**The task**. Could you retype, word for word, the stretch of the snippets description from "Description" through "(do it once)"?

Description
Historically UltiSnips (depending on Vim with Python) introduced UltiSnippets and Snipmate introduced "snippets" files. Today UltiSnips can read both, but snipmate cannot. UltiSnips has "advanced" features which are useful in some cases such as "nested snippets" and special triggers - Marc Weber never felt need for special triggers in snipmate because it historically had snippet completion while triggering - and passing arguments to snippets by trigger can be emulated by input() which requires hitting one additional time. Thus which features are worth having or not depends heavily on the judgment of the user.
The big question now is: How should vim-snippets cope with it? Nice habits to keep in mind:
- prevent duplication (do it once)
- please users as much as possible
The most simple strategy could be:
- Put simple snippets in .snippets files
- If you have complex advanced alternatives think use UltiSnips files
judgment of this idea: - least snippet duplication
- it serves everybody as much as possible, duplicates can be "ignored" by telling engines to use first hit and making sure engines read the .snippet files first
- UltiSnips users have to open and look at two files
This is Marc Weber's favorite solution for now. One example following this is "html_minimal" example.

**Extracted data**.
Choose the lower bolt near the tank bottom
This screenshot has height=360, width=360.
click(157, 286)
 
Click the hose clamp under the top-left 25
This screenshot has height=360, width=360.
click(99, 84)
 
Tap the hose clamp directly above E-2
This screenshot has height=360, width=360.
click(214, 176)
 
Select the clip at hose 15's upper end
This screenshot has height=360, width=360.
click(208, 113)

---

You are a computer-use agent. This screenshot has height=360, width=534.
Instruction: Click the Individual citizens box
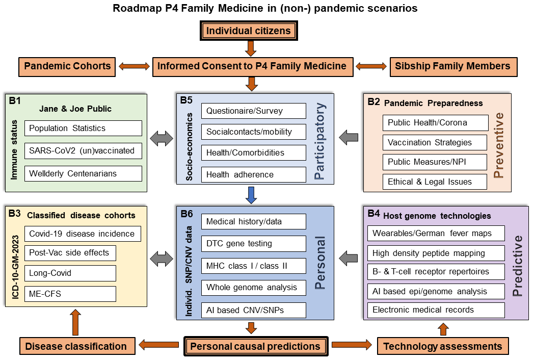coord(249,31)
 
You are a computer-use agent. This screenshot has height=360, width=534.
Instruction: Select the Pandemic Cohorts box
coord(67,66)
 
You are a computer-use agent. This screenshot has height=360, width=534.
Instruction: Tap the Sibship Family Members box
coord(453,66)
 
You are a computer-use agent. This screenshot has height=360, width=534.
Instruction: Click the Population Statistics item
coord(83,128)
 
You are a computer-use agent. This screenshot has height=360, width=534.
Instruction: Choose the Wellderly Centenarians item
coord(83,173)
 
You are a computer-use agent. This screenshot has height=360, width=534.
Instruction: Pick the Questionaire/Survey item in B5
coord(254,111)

**Result of this task**.
Description
Historically UltiSnips (depending on Vim with Python) introduced UltiSnippets and Snipmate introduced "snippets" files. Today UltiSnips can read both, but snipmate cannot. UltiSnips has "advanced" features which are useful in some cases such as "nested snippets" and special triggers - Marc Weber never felt need for special triggers in snipmate because it historically had snippet completion while triggering - and passing arguments to snippets by trigger can be emulated by input() which requires hitting one additional time. Thus which features are worth having or not depends heavily on the judgment of the user.
The big question now is: How should vim-snippets cope with it? Nice habits to keep in mind:
- prevent duplication (do it once)